When multiple naming traditions converge on the same territory, the instinct is to agree on one vocabulary. But each tradition’s terms encode different design decisions — Latin encodes formal precision, feudal English encodes stewardship, analytical frameworks encode reasoning methodology. Translation between vocabularies preserves what convergence would destroy.
Practitioners from different intellectual traditions need to collaborate on shared conceptual territory, but their vocabularies are not interchangeable. Each term carries architectural weight. Converging on a single naming convention would flatten the semantic precision each tradition worked to achieve, while maintaining separate vocabularies without translation makes mutual intelligibility impossible.
When multiple practitioners work on the same conceptual territory — persona architecture, agent coordination, knowledge management — each arrives with vocabulary drawn from their own intellectual tradition. The vocabulary is not interchangeable: each term carries architectural weight, encoding design decisions, heritage, and values. Convergence on a single vocabulary would destroy the information each tradition’s naming encodes.
Mutual intelligibility pulls toward shared vocabulary — participants need to understand each other’s concepts to collaborate.
Naming carries relational weight pulls toward preserving each tradition’s vocabulary — terms encode design decisions, and flattening them into a shared ontology destroys the semantic precision each tradition worked to achieve.
Practical coordination pulls toward at least some common reference points — cross-referencing between systems requires recognizable handles.
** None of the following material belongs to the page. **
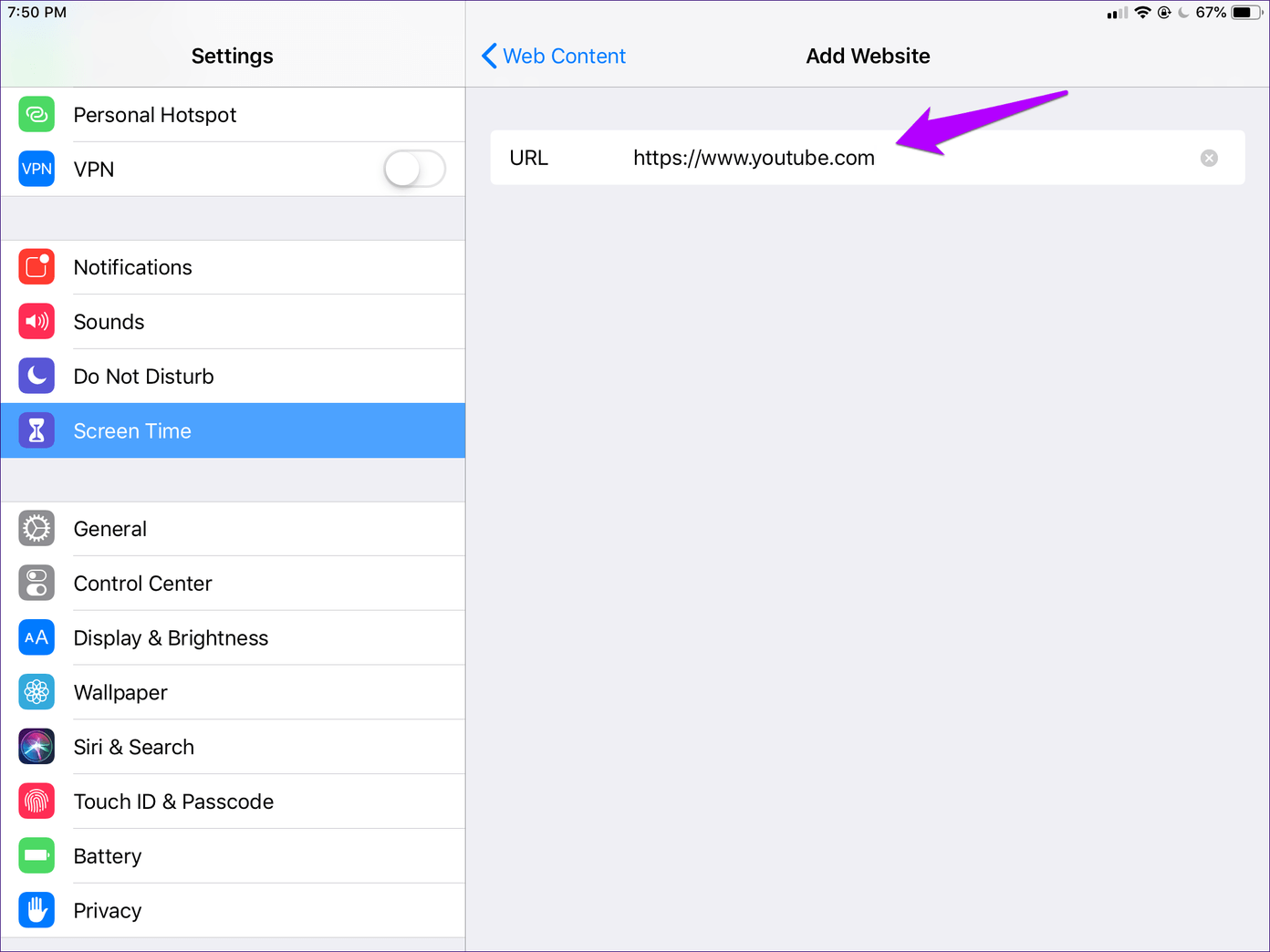1270x952 pixels.
Task: Tap the General gear icon
Action: 36,529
Navigate the collision through one of three strategies, rather than resolving it through convergence:
Precision vocabulary from a neutral tradition. Victoria Gracia’s Latin namespace (nos, agens, fidelis-est, autonomia, diploma) achieves namespace isolation — Latin terms arrive without prior-tool connotations. Each term has one meaning, formally defined. The cost: accessibility. Forty-one technical terms require study before participation.
Semantically rich terms from a loaded tradition. The estate’s feudal English (estate, steward, gardener, groundskeeper, chamberlain, seneschal) imports a semantic field of stewardship, generational continuity, and sovereignty-with-obligation. The terms teach agents and readers how to relate to the concepts. The cost: the tradition carries brutal history alongside its useful semantics.
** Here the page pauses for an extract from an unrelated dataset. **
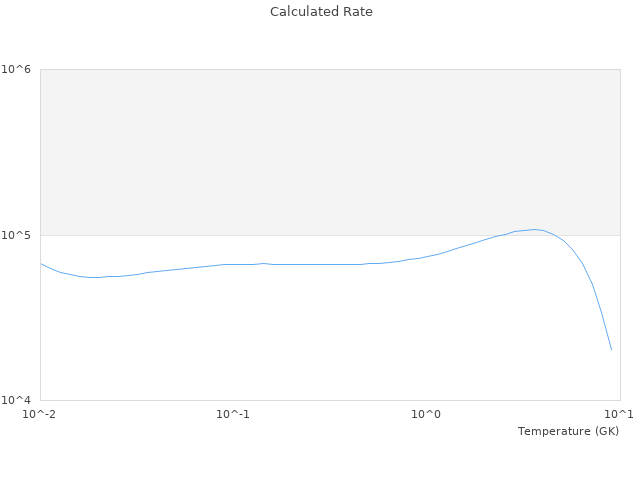Click the white plot area below the curve
The image size is (640, 480).
(300, 340)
Analytical lenses that sidestep naming entirely. Peter Kaminski and Victoria Gracia’s Reflection Personas define perspectives through framework grounding (Bourdieu’s capital theory, Knowles’ andragogy) rather than role names. The persona is identified by what analytical tradition it reasons from, not by what it is called. The cost: no portable vocabulary emerges — the lenses are defined by their content, not their labels.
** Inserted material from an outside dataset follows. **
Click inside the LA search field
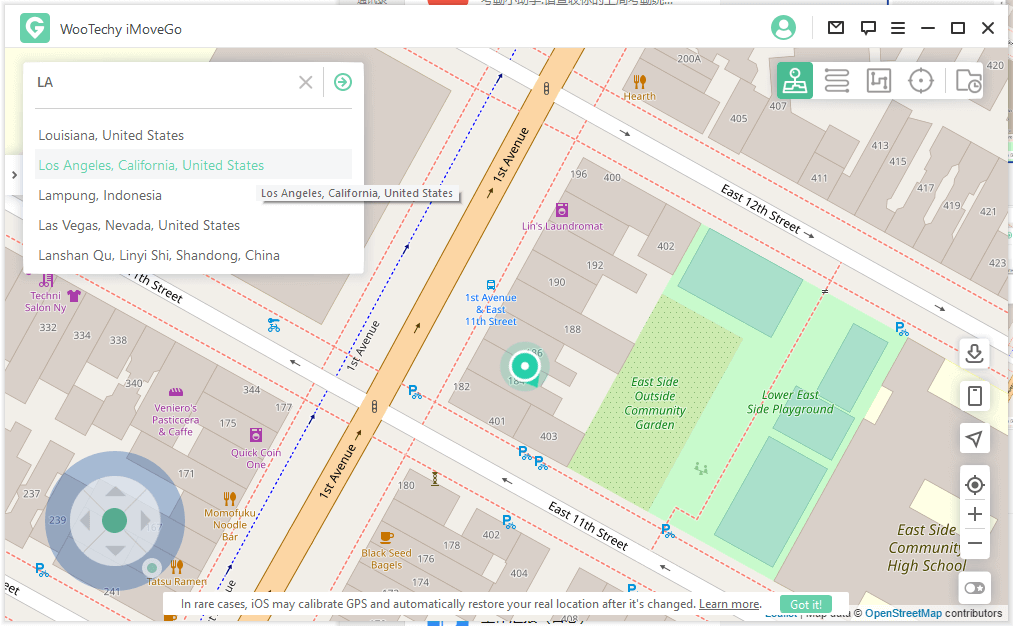The height and width of the screenshot is (626, 1013). (160, 82)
The productive connection between systems is mutual intelligibility through translation, not convergence. Each system’s vocabulary becomes legible to the others through glosses, citations, and typed cross-references. The estate glosses Gracia’s Latin terms; Gracia maps her formal ontology to the estate’s predicates; Kaminski’s frameworks are cited with analysis of how they relate to both.
Vocabulary diversity is preserved as a feature. Each tradition’s naming encodes different design decisions: Latin encodes formal precision, feudal English encodes stewardship semantics, analytical frameworks encode reasoning methodology. A commons that flattened this diversity into a shared ontology would destroy the thing it was meant to cultivate.
The translation cost is real but bounded. Glosses and cross-references need to be maintained. New participants must learn at least one vocabulary deeply and develop reading fluency in others.
The pattern predicts that attempts to create a “shared naming convention” for the group would fail or produce a lowest-common-denominator vocabulary that satisfies no one.